#### Extracted entries:
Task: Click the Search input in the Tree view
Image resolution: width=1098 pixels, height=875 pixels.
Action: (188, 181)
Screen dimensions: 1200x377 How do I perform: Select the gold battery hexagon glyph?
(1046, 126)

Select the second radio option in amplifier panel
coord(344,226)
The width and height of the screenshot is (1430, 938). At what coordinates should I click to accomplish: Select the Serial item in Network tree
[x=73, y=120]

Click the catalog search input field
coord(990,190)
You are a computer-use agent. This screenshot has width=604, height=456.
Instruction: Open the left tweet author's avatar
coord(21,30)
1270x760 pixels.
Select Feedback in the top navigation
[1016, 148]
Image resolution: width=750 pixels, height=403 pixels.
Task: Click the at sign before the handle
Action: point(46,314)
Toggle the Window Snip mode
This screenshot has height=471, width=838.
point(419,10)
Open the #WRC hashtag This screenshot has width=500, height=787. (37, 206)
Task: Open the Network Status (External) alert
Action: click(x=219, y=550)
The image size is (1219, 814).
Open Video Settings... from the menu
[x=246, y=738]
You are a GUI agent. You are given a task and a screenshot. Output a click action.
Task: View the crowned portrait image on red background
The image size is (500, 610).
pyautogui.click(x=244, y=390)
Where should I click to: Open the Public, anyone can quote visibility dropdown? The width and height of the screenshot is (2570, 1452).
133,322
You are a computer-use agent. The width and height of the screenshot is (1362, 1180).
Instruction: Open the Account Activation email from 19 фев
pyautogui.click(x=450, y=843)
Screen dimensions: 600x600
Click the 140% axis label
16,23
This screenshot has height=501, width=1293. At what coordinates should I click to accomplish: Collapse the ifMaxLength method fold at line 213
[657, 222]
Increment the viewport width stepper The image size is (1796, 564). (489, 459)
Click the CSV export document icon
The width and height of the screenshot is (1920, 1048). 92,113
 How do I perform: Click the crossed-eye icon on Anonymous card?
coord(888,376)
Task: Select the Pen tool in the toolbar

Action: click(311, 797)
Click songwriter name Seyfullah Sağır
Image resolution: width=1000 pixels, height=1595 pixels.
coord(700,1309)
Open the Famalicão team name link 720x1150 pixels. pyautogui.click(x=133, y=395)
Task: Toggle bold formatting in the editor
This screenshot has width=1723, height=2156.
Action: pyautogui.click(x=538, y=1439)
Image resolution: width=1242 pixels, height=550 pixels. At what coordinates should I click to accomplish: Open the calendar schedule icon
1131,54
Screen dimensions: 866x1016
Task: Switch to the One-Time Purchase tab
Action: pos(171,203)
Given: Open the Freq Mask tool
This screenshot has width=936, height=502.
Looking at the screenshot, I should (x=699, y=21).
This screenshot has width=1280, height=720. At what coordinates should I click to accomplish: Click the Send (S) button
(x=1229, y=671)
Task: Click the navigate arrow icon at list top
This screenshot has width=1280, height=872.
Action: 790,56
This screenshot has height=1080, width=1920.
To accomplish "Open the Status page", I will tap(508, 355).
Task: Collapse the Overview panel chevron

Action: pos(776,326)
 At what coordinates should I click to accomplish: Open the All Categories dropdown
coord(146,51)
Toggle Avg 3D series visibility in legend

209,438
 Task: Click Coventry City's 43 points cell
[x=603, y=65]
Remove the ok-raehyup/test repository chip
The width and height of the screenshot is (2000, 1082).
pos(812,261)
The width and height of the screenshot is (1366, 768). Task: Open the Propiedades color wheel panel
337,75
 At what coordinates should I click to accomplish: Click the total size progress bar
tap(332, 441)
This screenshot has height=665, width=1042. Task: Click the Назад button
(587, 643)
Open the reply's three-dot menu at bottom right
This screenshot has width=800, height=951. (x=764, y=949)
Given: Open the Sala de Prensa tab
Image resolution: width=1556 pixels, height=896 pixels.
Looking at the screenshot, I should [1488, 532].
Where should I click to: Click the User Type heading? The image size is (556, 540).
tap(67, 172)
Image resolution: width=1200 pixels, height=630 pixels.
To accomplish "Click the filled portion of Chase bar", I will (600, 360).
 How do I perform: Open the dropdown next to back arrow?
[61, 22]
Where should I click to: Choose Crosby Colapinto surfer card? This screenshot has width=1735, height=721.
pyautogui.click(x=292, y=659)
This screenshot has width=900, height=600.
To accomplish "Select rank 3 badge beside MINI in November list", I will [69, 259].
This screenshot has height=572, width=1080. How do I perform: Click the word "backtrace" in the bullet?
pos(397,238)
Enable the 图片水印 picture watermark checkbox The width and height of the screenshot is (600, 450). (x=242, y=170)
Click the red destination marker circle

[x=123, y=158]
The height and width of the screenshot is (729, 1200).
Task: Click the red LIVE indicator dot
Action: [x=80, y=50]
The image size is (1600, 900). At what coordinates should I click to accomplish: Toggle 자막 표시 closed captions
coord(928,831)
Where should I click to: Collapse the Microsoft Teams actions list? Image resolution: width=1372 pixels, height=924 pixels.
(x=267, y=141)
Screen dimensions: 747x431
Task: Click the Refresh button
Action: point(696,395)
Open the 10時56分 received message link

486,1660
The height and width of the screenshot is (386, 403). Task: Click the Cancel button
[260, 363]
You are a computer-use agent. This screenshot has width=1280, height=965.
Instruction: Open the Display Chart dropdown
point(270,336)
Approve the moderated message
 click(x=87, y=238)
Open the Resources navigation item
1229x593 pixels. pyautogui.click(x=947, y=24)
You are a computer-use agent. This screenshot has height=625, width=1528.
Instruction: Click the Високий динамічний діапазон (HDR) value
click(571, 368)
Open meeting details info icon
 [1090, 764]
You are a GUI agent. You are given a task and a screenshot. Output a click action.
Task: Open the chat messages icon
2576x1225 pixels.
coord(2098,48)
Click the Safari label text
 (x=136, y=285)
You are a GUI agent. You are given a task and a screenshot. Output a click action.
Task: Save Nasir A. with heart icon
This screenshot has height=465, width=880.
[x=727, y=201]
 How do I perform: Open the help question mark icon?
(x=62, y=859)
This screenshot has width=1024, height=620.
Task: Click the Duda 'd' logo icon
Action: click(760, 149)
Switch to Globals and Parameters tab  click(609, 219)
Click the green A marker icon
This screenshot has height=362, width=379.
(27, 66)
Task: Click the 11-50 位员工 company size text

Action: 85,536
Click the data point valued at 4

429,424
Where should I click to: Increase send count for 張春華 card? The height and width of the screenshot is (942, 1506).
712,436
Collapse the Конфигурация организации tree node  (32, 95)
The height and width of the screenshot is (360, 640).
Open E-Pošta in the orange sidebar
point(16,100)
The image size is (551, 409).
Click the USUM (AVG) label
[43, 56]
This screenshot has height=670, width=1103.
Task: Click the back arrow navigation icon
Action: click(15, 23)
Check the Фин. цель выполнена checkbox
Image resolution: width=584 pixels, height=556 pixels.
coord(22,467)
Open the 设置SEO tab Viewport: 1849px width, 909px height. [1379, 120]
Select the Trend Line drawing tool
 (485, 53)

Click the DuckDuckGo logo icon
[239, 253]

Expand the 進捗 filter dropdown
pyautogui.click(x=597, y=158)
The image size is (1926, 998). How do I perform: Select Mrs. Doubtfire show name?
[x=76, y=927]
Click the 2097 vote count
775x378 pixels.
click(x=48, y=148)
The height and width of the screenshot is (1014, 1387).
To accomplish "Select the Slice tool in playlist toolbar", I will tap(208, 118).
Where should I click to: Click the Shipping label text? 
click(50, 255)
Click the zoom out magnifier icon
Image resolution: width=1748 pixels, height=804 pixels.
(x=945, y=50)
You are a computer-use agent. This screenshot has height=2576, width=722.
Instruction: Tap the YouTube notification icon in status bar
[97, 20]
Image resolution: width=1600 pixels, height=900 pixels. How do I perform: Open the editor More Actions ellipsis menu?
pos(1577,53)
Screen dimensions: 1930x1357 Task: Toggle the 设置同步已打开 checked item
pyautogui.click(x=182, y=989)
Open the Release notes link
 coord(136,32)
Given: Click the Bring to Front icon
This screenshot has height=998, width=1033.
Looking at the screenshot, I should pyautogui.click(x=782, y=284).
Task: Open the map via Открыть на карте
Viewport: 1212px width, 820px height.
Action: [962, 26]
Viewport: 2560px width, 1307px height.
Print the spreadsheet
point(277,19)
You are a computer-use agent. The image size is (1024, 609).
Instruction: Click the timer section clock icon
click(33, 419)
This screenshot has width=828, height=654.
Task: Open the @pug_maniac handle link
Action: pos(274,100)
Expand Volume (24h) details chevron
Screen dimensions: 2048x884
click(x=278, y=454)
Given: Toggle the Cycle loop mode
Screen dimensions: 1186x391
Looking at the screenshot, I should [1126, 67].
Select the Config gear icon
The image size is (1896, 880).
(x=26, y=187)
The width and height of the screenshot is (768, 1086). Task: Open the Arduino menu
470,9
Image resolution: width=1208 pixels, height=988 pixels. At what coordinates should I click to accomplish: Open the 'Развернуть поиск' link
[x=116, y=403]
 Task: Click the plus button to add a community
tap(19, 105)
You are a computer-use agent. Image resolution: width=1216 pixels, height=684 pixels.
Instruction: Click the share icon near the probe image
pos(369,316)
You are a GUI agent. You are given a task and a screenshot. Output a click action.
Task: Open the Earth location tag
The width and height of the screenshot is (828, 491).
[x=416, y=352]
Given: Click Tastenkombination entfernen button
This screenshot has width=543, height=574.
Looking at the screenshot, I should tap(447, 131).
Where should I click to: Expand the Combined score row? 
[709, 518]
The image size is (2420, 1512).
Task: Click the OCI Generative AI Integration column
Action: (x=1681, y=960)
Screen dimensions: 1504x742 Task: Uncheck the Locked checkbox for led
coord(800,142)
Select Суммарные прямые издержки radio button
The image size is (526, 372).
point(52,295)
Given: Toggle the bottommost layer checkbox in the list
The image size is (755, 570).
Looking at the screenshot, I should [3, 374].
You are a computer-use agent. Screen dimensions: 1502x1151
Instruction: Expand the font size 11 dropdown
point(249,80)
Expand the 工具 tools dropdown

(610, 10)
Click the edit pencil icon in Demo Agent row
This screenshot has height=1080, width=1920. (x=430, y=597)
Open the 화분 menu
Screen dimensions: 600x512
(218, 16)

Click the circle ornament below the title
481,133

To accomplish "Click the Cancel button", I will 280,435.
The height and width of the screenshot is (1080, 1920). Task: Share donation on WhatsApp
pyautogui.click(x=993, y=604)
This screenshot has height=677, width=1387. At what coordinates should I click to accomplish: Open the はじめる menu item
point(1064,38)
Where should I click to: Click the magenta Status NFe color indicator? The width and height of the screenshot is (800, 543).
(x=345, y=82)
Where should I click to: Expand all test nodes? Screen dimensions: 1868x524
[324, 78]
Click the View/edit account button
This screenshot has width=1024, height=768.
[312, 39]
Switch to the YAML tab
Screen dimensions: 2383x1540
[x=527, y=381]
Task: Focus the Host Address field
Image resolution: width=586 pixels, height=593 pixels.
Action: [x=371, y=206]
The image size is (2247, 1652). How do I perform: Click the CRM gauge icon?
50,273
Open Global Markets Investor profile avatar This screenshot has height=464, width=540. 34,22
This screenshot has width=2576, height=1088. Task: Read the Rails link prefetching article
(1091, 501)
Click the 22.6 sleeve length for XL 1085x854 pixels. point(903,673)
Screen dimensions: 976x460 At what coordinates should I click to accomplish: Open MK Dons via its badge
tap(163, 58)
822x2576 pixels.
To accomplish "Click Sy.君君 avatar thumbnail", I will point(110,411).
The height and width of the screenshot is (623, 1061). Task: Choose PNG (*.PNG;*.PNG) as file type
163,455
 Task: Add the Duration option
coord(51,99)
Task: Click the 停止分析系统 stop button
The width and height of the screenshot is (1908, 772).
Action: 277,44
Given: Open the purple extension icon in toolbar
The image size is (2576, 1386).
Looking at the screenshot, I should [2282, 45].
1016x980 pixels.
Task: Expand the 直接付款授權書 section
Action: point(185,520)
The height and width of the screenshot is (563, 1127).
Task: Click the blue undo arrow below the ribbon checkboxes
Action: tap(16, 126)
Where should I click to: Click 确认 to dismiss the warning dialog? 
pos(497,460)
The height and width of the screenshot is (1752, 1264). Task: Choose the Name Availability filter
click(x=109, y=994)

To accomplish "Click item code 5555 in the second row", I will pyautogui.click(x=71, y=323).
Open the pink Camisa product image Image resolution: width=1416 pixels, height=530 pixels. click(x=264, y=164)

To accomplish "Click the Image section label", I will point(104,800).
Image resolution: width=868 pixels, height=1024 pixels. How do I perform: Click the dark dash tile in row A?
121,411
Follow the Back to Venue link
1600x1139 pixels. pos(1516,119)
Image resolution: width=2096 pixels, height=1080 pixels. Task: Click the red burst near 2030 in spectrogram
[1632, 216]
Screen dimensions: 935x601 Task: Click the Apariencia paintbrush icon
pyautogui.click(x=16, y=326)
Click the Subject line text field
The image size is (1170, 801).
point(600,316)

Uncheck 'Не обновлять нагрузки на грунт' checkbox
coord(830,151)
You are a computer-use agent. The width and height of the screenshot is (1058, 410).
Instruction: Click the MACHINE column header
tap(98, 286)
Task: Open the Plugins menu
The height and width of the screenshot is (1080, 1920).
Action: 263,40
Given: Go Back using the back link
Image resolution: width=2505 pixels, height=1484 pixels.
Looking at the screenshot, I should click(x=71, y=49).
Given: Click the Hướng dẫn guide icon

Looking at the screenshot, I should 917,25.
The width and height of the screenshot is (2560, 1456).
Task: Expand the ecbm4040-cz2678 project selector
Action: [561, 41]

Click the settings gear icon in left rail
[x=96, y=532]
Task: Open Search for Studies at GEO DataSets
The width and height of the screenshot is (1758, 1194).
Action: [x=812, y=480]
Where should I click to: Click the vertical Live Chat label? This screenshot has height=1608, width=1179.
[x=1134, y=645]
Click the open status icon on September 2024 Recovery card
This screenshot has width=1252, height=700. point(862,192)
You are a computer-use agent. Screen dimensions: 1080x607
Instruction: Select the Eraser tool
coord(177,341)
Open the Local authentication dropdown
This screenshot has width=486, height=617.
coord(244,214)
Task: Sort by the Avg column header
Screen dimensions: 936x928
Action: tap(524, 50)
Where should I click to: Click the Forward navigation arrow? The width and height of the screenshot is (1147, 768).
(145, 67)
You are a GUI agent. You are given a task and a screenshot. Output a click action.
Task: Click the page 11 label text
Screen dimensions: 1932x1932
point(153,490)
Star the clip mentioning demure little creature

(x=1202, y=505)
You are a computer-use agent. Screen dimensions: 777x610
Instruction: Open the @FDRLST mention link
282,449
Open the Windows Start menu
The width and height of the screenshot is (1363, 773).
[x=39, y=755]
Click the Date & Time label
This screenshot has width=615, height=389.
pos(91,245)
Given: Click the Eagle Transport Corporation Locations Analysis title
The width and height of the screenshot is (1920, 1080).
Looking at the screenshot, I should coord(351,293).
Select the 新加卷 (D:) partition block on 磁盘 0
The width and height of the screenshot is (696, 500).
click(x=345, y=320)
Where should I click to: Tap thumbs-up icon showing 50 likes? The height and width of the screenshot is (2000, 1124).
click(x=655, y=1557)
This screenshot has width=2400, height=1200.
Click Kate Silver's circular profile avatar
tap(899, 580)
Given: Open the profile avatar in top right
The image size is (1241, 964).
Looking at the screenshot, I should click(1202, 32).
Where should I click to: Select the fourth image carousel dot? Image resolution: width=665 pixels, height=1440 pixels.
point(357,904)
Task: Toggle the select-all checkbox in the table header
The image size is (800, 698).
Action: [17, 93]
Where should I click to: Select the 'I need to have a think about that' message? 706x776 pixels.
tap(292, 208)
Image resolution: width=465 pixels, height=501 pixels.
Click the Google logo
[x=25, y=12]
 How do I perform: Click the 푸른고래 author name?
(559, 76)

#### Work instructions:
Output the lines of the material starting at the one containing "Task: Toggle bold formatting in the editor" and ending at the one containing "Action: pos(776,326)" as a JSON list of strings, one string per line, leaving out blank lines.

#### Completed task:
[
  "Task: Toggle bold formatting in the editor",
  "This screenshot has width=1723, height=2156.",
  "Action: pyautogui.click(x=538, y=1439)",
  "Image resolution: width=1242 pixels, height=550 pixels. At what coordinates should I click to accomplish: Open the calendar schedule icon",
  "1131,54",
  "Screen dimensions: 866x1016",
  "Task: Switch to the One-Time Purchase tab",
  "Action: pos(171,203)",
  "Given: Open the Freq Mask tool",
  "This screenshot has width=936, height=502.",
  "Looking at the screenshot, I should (x=699, y=21).",
  "This screenshot has width=1280, height=720. At what coordinates should I click to accomplish: Click the Send (S) button",
  "(x=1229, y=671)",
  "Task: Click the navigate arrow icon at list top",
  "This screenshot has width=1280, height=872.",
  "Action: 790,56",
  "This screenshot has height=1080, width=1920.",
  "To accomplish \"Open the Status page\", I will tap(508, 355).",
  "Task: Collapse the Overview panel chevron",
  "Action: pos(776,326)"
]